I had to think a little about that. Interesting. And never thought about comparing it to the Cutie Mark Crusaders, this is fascinating. I can see that. Thanks for your explanation.

I direct you to another painting metaphor, though it isn't related to the above. Regina Spektor, her song "Rowboats", might explain this. There's a lot of meaning to the phrase - 'too good to be true.' ^^;

Thank you for this song. It's beautiful. And I see what you're aiming at. I don't know if it translates all that well into reality (I definitely feel less than special, and [MENTION=27762]ThaumaturgicTheorist[/MENTION] seems to share that sentiment, I don't know about other 9s), but in theory... well there is a certain logic behind it^^
 

skimpit

Active member
Joined
Oct 4, 2016
Messages
717
Don't get me wrong, I'm not intentionally "befriending" people I don't like just to mock them afterwards. I just noticed that when I start messing with people who annoy me, they're often like "haha no she can't be serious she's too nice for that". I just usually let them believe that
I understand. It's just usually better to be upfront. Even if you have secrets, know one's going to know unless you tell them. No one assumes you have secrets upon the first meeting, right? So just don't act like you do. ;)

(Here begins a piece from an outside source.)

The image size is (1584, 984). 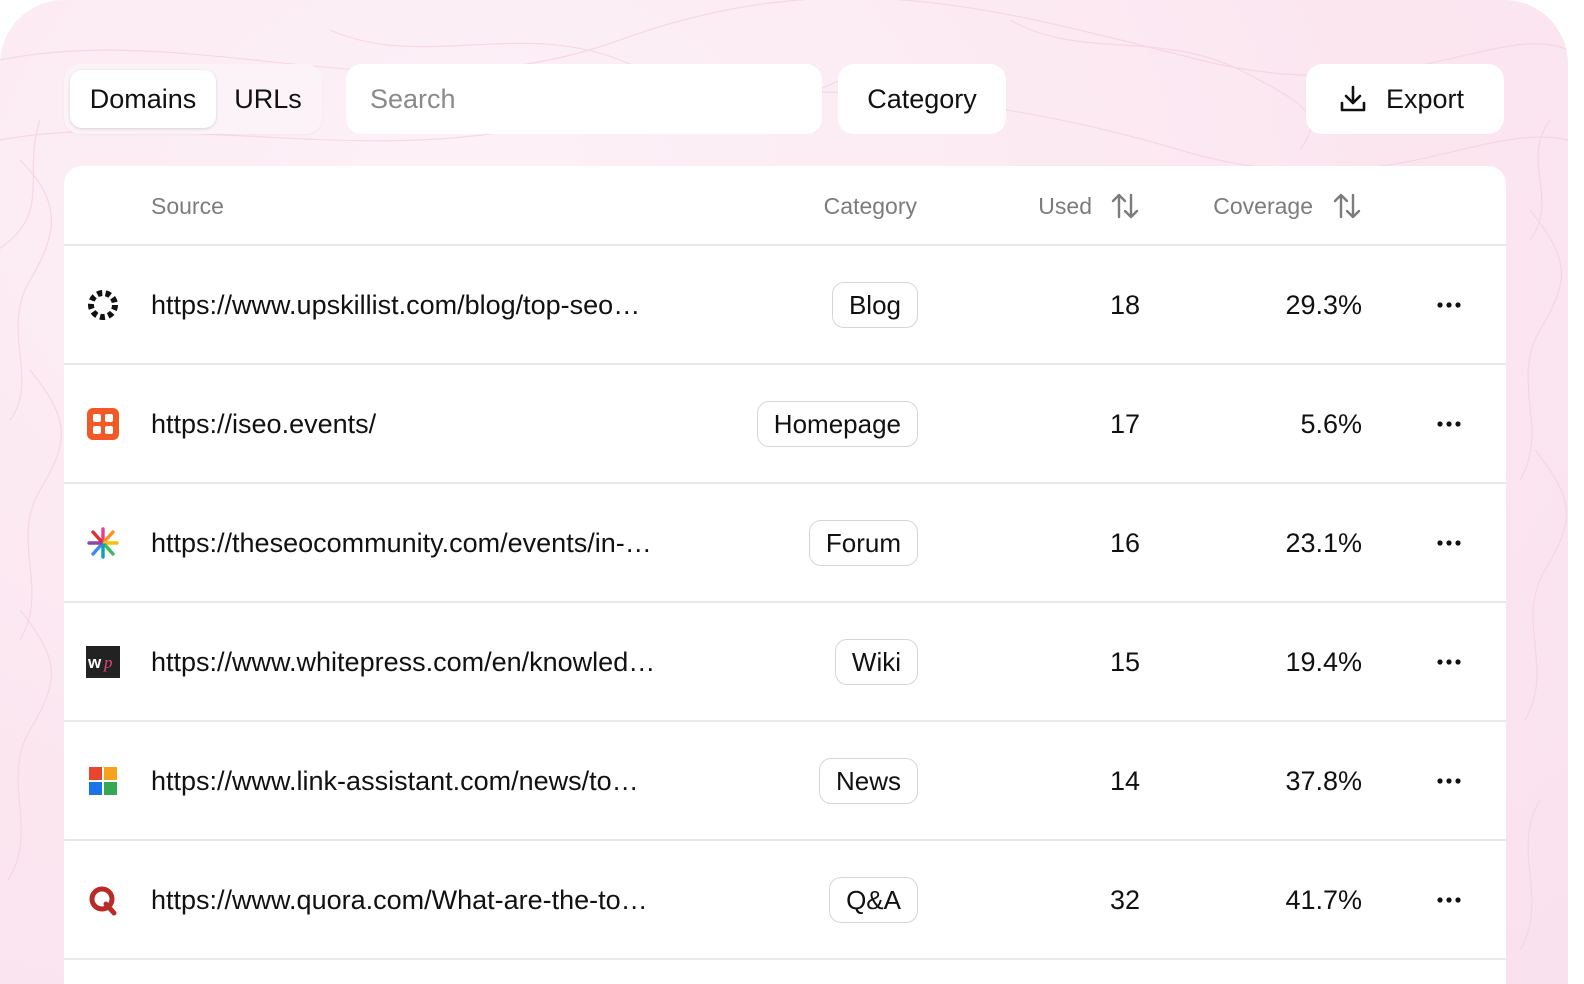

What I'm trying to say is that niceness can be used to abuse people. And you might think that odd, but it's true. Nice people are known for facades, and it's very true that a nice person is rare. In English, 'nice' has a variety of meanings, most of the time meaning 'just generally pleasant, not great' which isn't the best outlook for someone who wants to be nice in their core. Y'know??

Would you stop caring for yourself if you knew you were the bastard kid of a tiger and a rhinozeros instead of a dove? Admittedly, that would be totally badass, but I think such creatures would want to live, too, and would not want to attract the attention of bigger fish.

You're close to what I was saying. I think they wouldn't stop caring for themselves, but rather they'd just stop caring for themselves. As in, "I don't care to go for a drive with you," or "I don't care for ice-cream today." They'd get sick of themselves is what I'm saying. Ideally, they'd protect themselves from harm, even that which could come from themselves.